Editor, I confess to being one of those persons. In my Oil and Gas column (#64) of November 23, 2018, extrapolating from the then available financial statements of the three Contractors, I set out my own estimates of pre-production costs at approximately G$500 billion. On that basis, I opined that “[w]hat these estimates show is that total pre-production costs will not be recovered in the first three years of the project and therefore Guyana will likely only receive the guaranteed minimum profit oil and royalties of 14.25% of sales (2% + (12.5% of 98%)” Of course, we are dealing with several moving parts, including volatile oil prices and production costs, the recovery of which can be realised in a shorter or longer period depending on the movement of oil prices and cost of production which I had estimated at US$60 and $35 per barrel respectively. Unfortunately, and disappointingly, despite its promises, our own Government has not demonstrated any willingness to disclose, leaving us to guess what the cost of production is likely to be, and the composition of that cost.

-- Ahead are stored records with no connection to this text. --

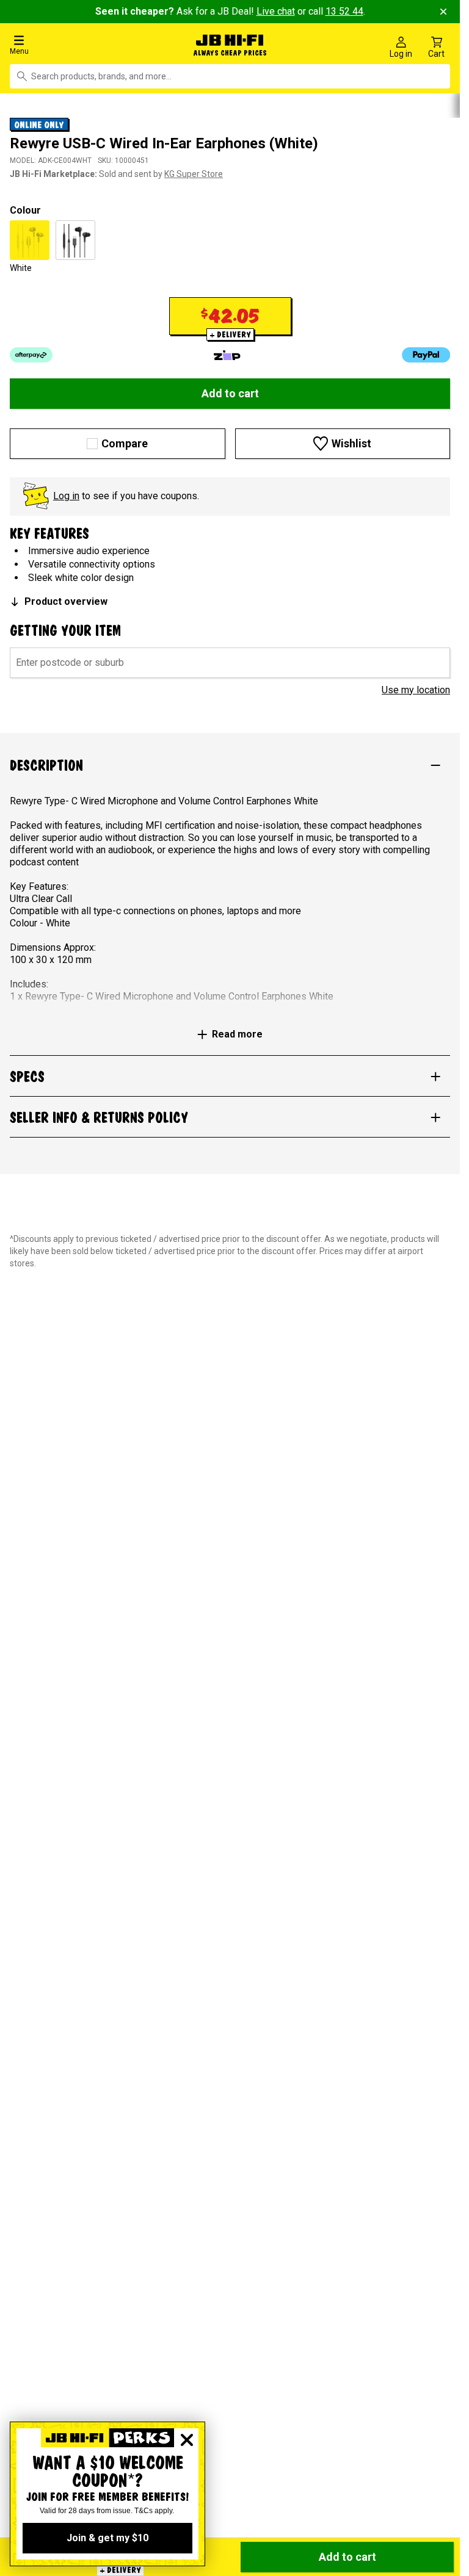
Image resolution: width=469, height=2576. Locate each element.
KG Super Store (193, 171)
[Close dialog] (187, 2440)
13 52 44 (344, 11)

Once again, we have numbers that confuse rather than clarify. For the 19.44% to apply, it is either that all pre-production costs have been recovered in about one year (an impossibility), or that the Oil Companies capped their claim for the recovery of expenditure substantially below the 75% ceiling, leaving the balance to be recovered in future periods. If that is indeed the case, the measly 14.25% will stretch beyond my conservative estimate of three years.
If so, then apart from Dr. Singh’s excitement that “Guyana got more than [12.5% profit share] in its first full year of production” being premature, the disclosure by the Vice President was, perhaps inadvertently, incomplete and therefore misleading. Guyanese are once again left to indulge in unnecessary speculation over basic facts concerning the sector. Exxon must be feeling comfortable and reassured while the unease of Guyanese continues.